Laboratory studies indicate that individuals who place the tongue tip forward when they swallow usually do not have more tongue force against the teeth than those who keep the tongue tip back; in fact, tongue pressure may be lower.33 The term tongue thrust is therefore something of a misnomer because it implies that the tongue is forcefully thrust forward. Swallowing is not a learned behavior but is integrated and controlled physiologically at subconscious levels, so whatever the pattern of swallow, it cannot be considered a habit in the usual sense. It is true, however, that individuals with an anterior open bite malocclusion place the tongue between the anterior teeth when they swallow, while those who have a normal incisor relationship usually do not, and it is tempting to blame the open bite on this pattern of tongue activity.

As discussed in detail in Chapter 2, the mature or adult swallow pattern appears in some normal children as early as age 3 but is not present in the majority until about age 6 and is never achieved in 10% to 15% of a typical population. Tongue thrust swallowing in older patients superficially resembles the infantile swallow (described in Chapter 3), and sometimes children or adults who place the tongue between the anterior teeth are spoken of as having a retained infantile swallow. This is clearly incorrect. Only brain-damaged children retain a truly infantile swallow in which the posterior part of the tongue has little or no role.
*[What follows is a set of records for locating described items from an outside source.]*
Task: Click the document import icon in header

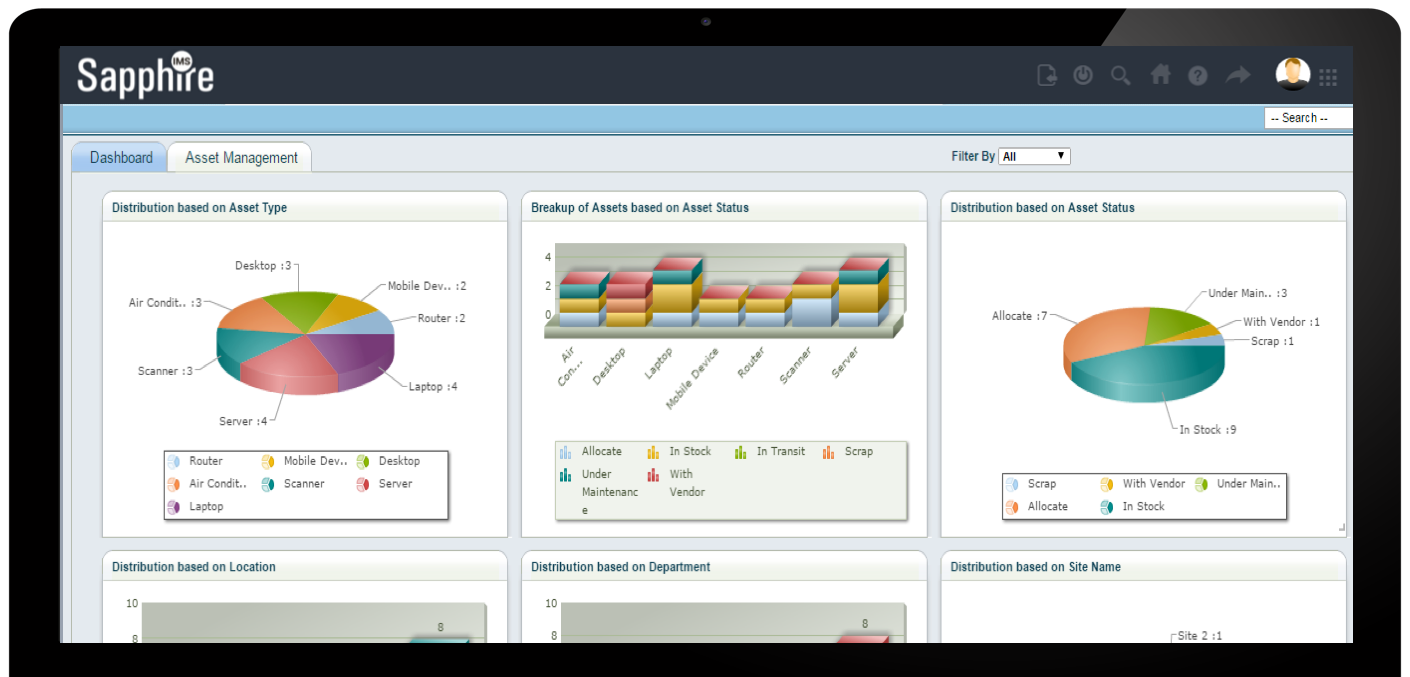Action: (1046, 75)
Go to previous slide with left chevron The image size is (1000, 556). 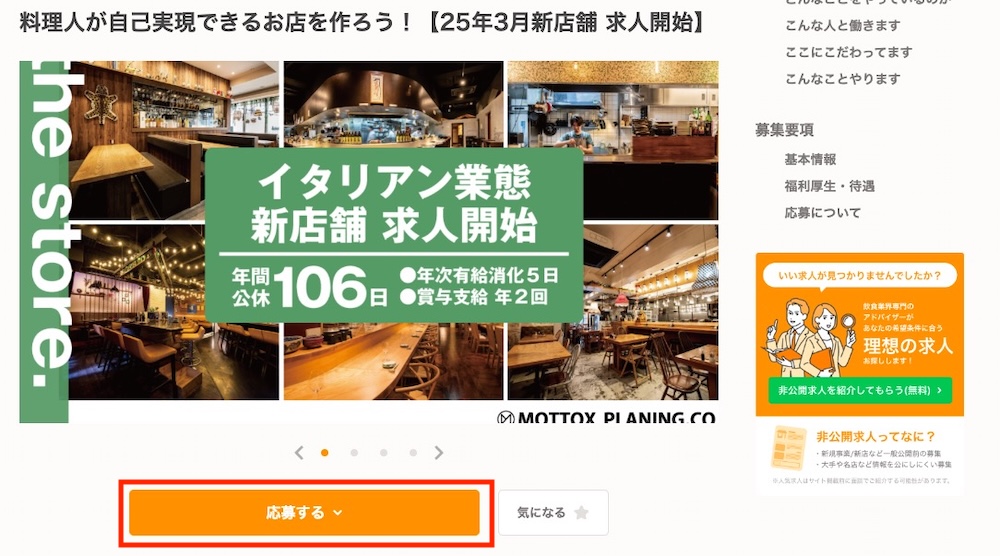[x=299, y=453]
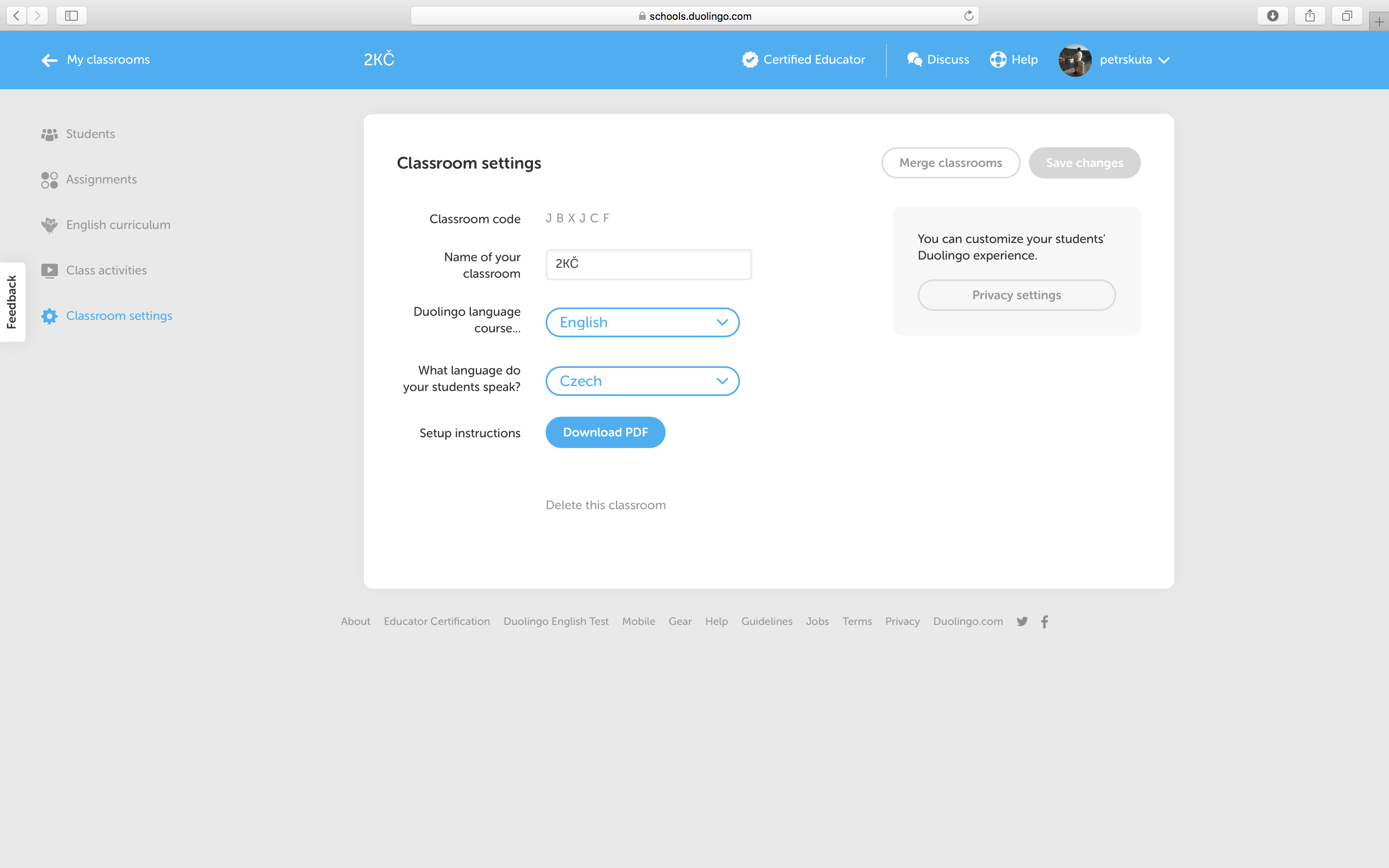Open Facebook icon in footer
This screenshot has width=1389, height=868.
click(x=1045, y=621)
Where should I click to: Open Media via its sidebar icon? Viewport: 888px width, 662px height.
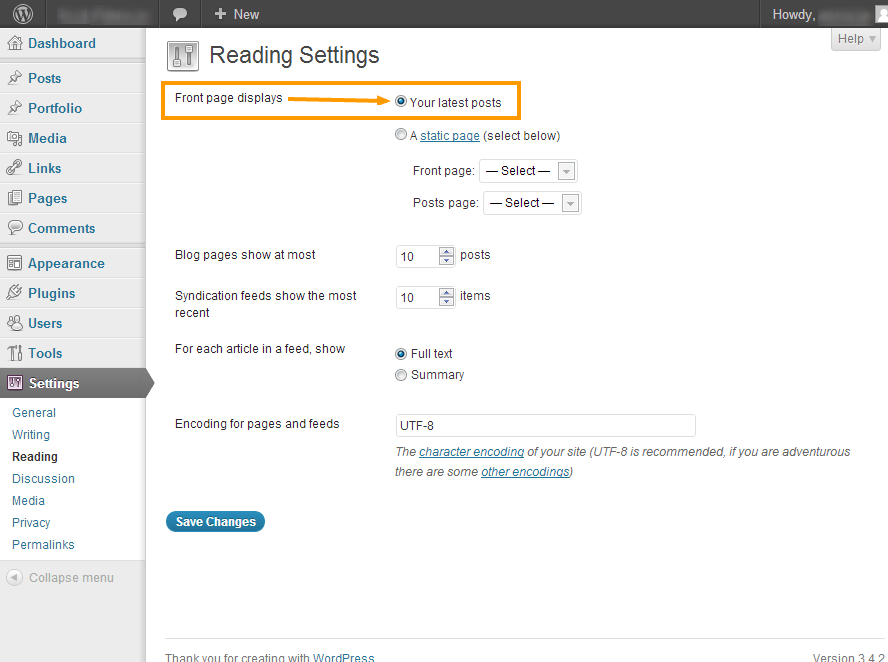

Since coordinated movements of the posterior tongue and elevation of the mandible tend to develop before protrusion of the tongue tip between the incisor teeth disappears, what is called “tongue thrusting” in young children is often a normal transitional stage in swallowing. During the transition from an infantile to a mature swallow, a child can be expected to pass through a stage in which the swallow is characterized by muscular activity to bring the lips together, separation of the posterior teeth, and forward protrusion of the tongue between the teeth. This is also a description of the classic tongue thrust swallow. A delay in the normal swallow transition can be expected when a child has a sucking habit.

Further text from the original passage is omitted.